I’ve since had time to reflect on fist bumping and I am now totally against it.  There’s no worse feeling than going in for a high five and realizing that your partner is presenting a solid fist.  Do you quickly close your hand and stumble into a weak wristed, half closed hand, fist bump?  Or do you hold strong with your high five and awkwardly slap their closed fist?   It’s really a no-win situation.  I have decided that I will remain open handed and gently wrap my fingers around their closed fist.  I will then hold onto their hand and just look into their eyes and smile, until they uncomfortably jerk their hand away.  I believe this will effectively end the fist bump phenomenon, one uncomfortable hand holding exchange at a time.


4 Comments to “The Fist Bump”

  1. Henry Harrison says:

    I am with you The Great Monkey I can not stand the fist pump. It has unfortunately made its way into corporate American and it is killing me. I really miss the pat on the behind for a job well done.

  2. Talking Monkey says:

    Interesting email from the monkey’s Brother-in-law…

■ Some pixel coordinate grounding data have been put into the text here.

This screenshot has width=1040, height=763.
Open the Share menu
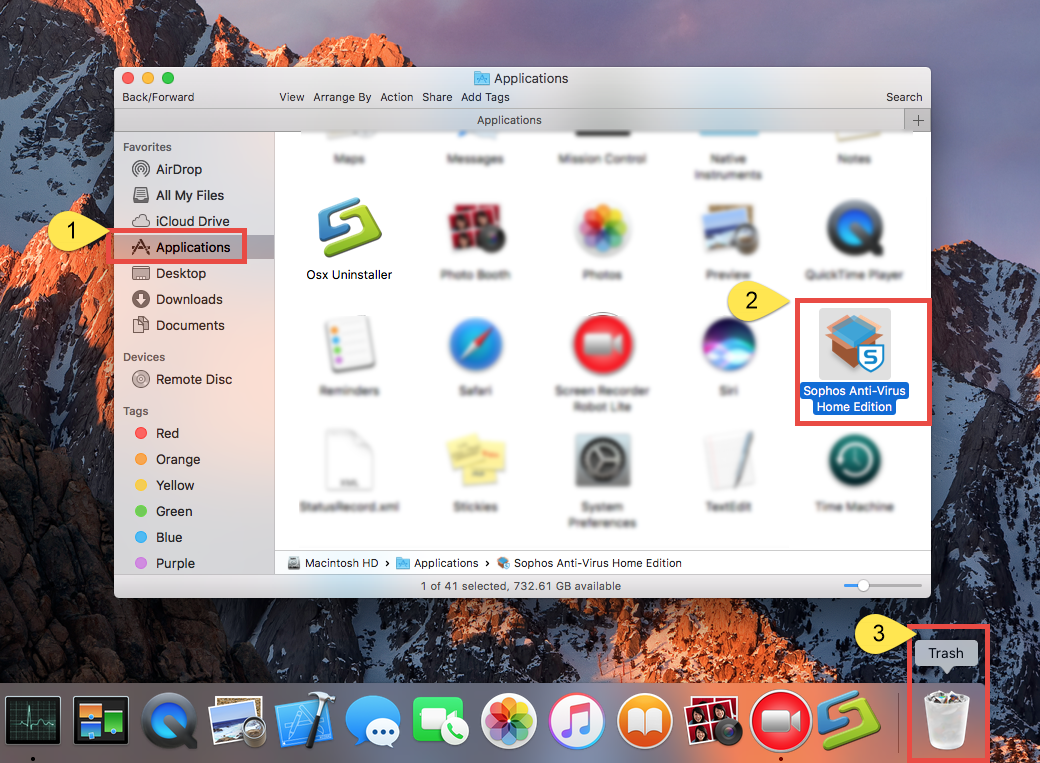[x=436, y=97]
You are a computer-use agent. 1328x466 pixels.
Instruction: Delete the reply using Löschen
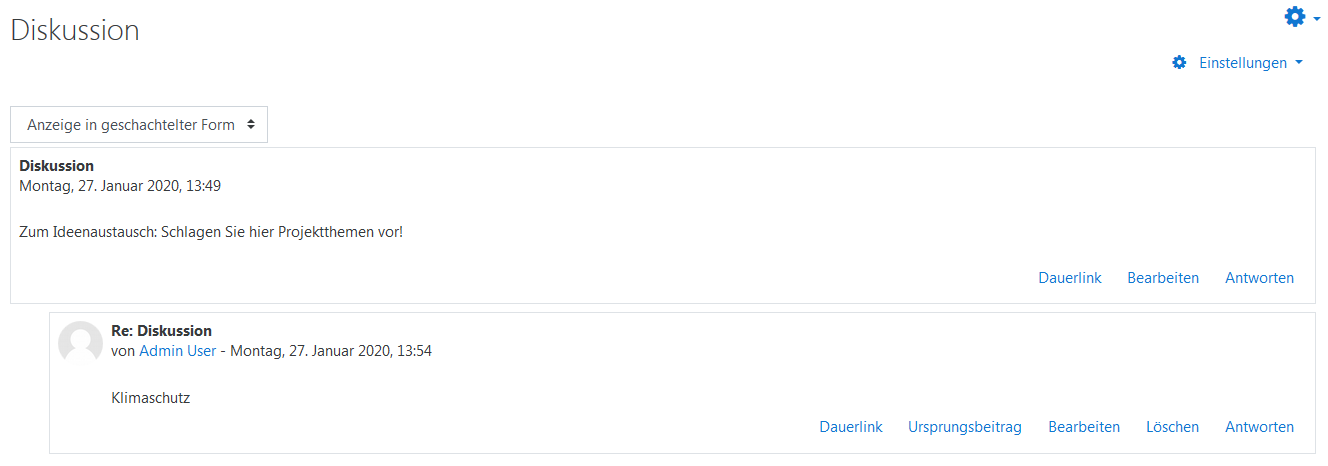point(1172,427)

    > When Moises Alou was playing leftfield in the Major Leagues 10 years ago, he started getting a lot of blisters on his hands because he refused to use batting gloves. So, his dad (Felipe Alou, also a former MLB player and manager) told him to soak his hands in his own urine and that would “toughen” his hands and they would not blister. Apparently he started doing it, it worked, his teammates found out, and they had to start the fist bump with him because they refused to shake his hand since they knew he bathed them in urine.

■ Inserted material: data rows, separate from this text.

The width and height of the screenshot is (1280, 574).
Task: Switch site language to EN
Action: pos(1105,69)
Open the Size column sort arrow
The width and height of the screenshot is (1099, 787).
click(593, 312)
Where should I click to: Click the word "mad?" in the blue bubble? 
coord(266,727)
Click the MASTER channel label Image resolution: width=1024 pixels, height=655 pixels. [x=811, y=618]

    Network and ESPN TV Cameras televising Cubs games during one of their playoff runs back between 2003-2005 started picking up on the Cubs doing the fist bump, thought it was some cool new phenomenon and did features on it. It spread rapidly across the sports world and to the point it is at today.

  3. Brian Mingus says:

    Excellent post, Skinner. I agree 100%.

  4. Talking Monkey says:

    Last night we were flipping through the channels and ended up on “The Cake Boss”. 3/4 of the way through the show, the owner of the shop was meeting with a customer and went in with a fist bump. The customer came back open handed and closed his hand around the owner’s fist. This blog thing is really taking off!